WebVitals metrics measurements are incorrect for "slow" loading sites #960

ka3de · 2023-06-30T09:55:05Z

Brief summary

After modifications made in #949 and #943, and comparisons done in #950, we concluded that, in some cases, k6 browser reports incorrect Web Vitals metrics measurements. This happens especially for sites that are more dynamic and take longer to load, as in this cases k6 browser seems to report "intermediate" values corresponding to samples taken before the page is fully loaded, event for which k6 browser seems to not wait for long enough.

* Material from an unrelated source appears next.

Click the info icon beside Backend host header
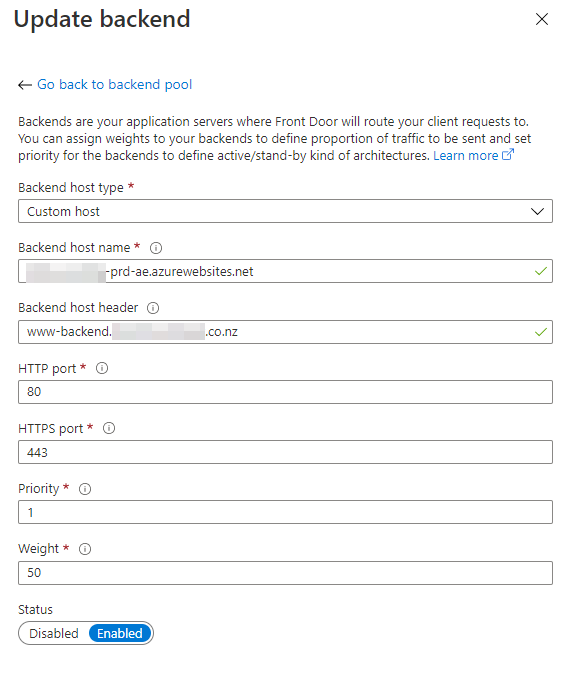The width and height of the screenshot is (572, 689). pyautogui.click(x=153, y=308)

This affects particularly FCP and LCP metric.

xk6-browser version

commit: c959b57

OS

Ubuntu 20.04.5 LTS

Chrome version

113.0.5672.126 (Official Build) (64-bit)

Docker version and image (if applicable)

No response

Steps to reproduce the problem

Run the following test:

import { browser } from 'k6/x/browser';

export const options = {
  scenarios: {
    ui: {
      executor: 'shared-iterations',
      options: {
        browser: {
            type: 'chromium',
        },
      },
    },
  },
};
  

export default async function () {
  const page = browser.newPage();

  try {
    await page.goto('https://grafana.com')
  } finally {
    page.close();
  } 
}

Expected behaviour

Web Vitals metrics should be similar to the ones reported by Google Lighthouse:

Actual behaviour

Web Vitals metrics reported by k6 browser:

Notice the differences in FCP and LCP.

The text was updated successfully, but these errors were encountered:

ka3de · 2023-07-10T10:18:51Z

I've been investigating this issue further. My main concern was to clarify if k6 browser implementation was incorrect at some point during the Web Vitals metrics gathering, parsing or reporting; from the tooling script injected in the web site, to being reported to k6 browser through a set up binding and finally pushed to k6 core.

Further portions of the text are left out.